Problem: Reproduce the listing word for word, starting with the line that contains "Click Accedi to sign in" and continuing through the end of the listing, and leave out the pictures.
-- Begin --
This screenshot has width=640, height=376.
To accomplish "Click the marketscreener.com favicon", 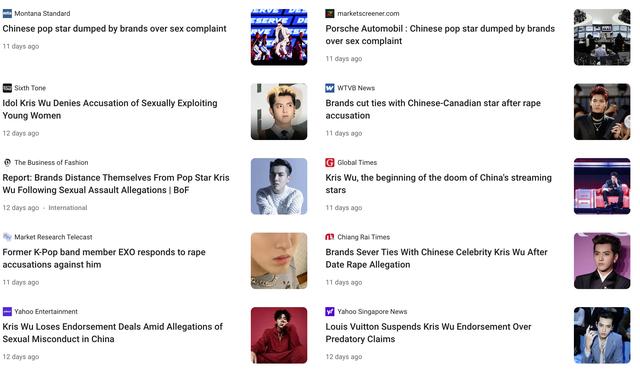I will pos(330,13).
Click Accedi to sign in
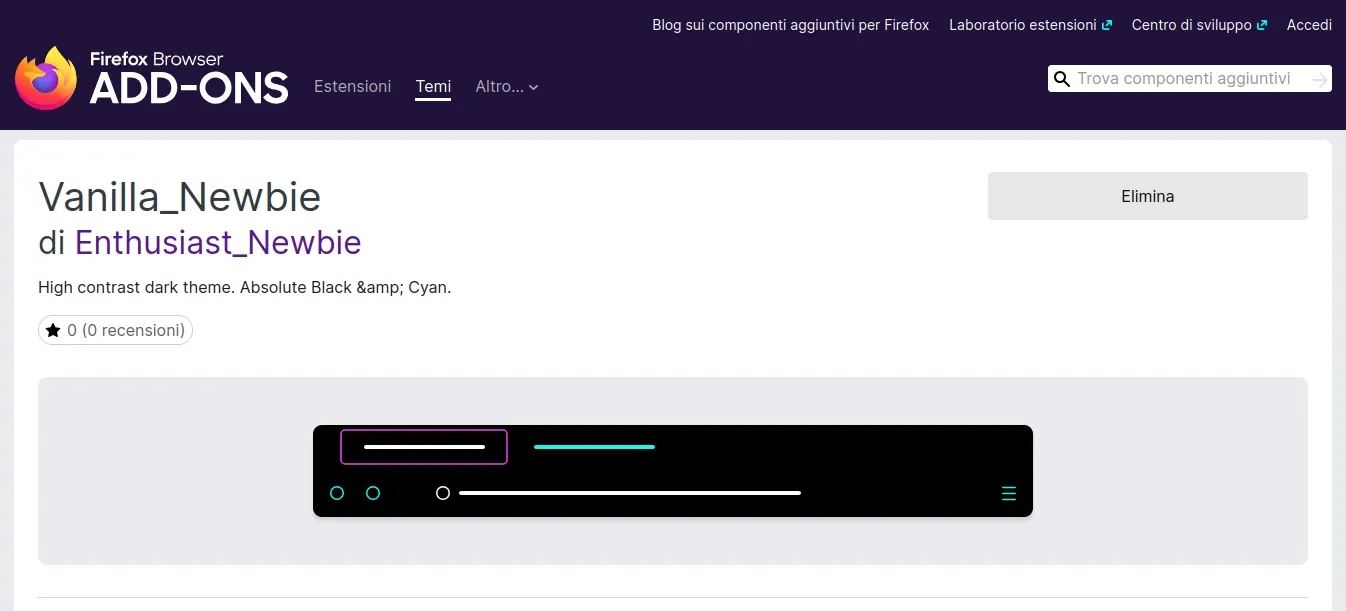The width and height of the screenshot is (1346, 611). [1309, 24]
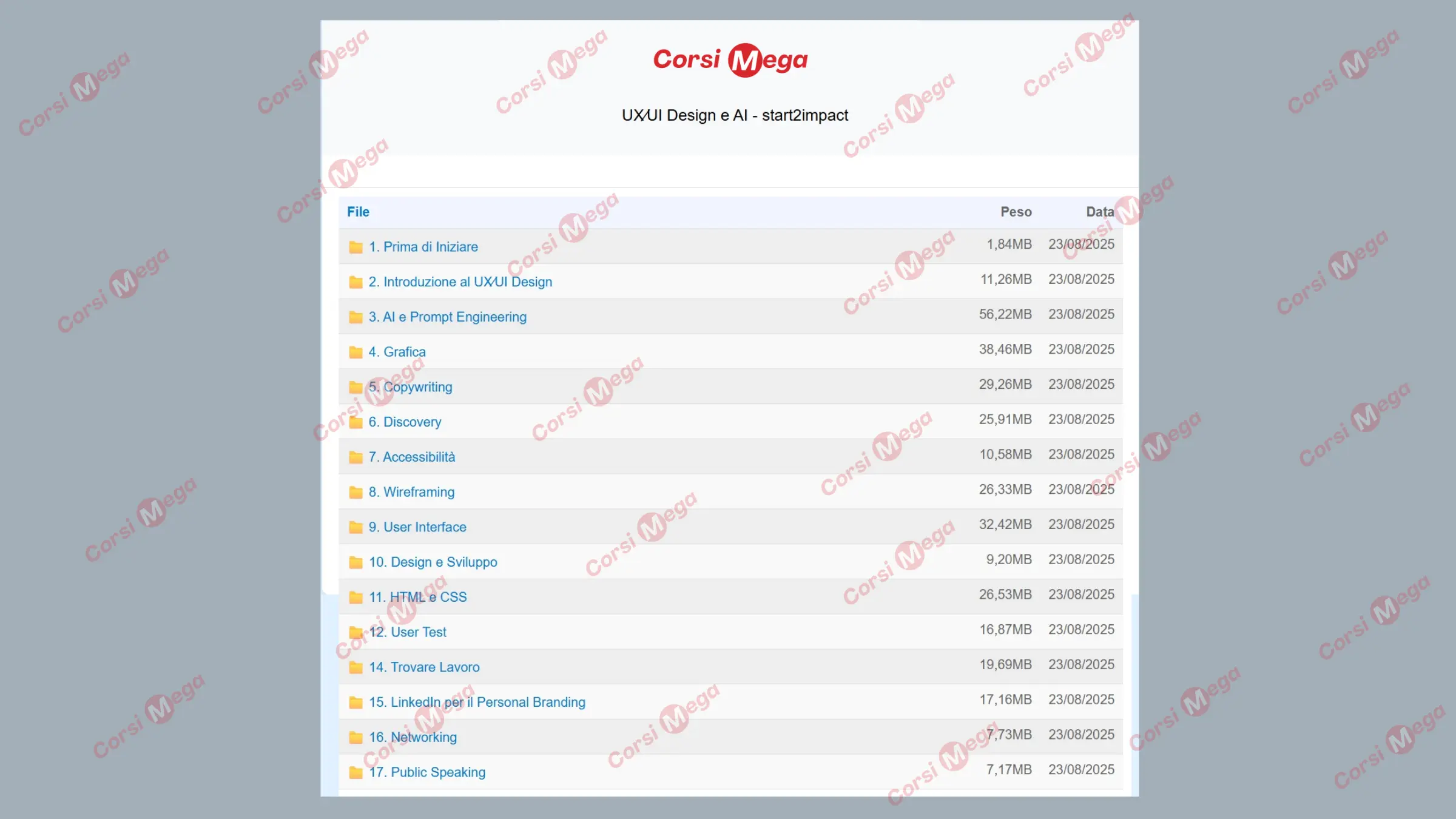The height and width of the screenshot is (819, 1456).
Task: Click the folder icon for Wireframing
Action: point(356,493)
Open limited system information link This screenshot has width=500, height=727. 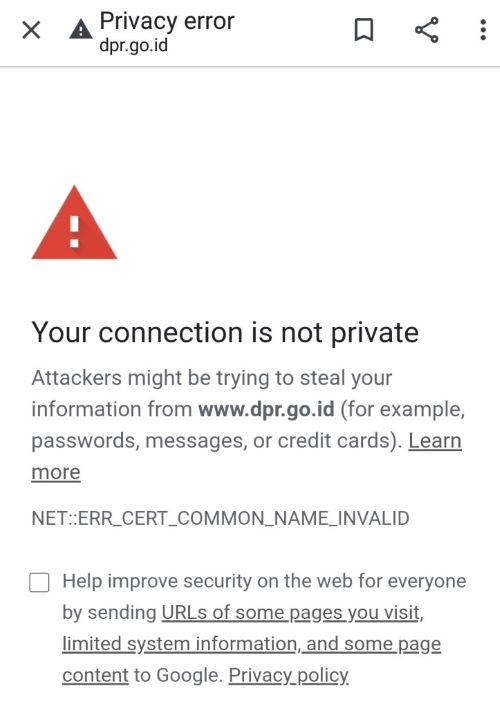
-- End --
Completed task:
Click Accedi to sign in
The width and height of the screenshot is (1346, 611). [1309, 24]
The height and width of the screenshot is (819, 1456).
Task: Click the folder icon for Wireframing
Action: point(356,493)
Open limited system information link This screenshot has width=500, height=727. 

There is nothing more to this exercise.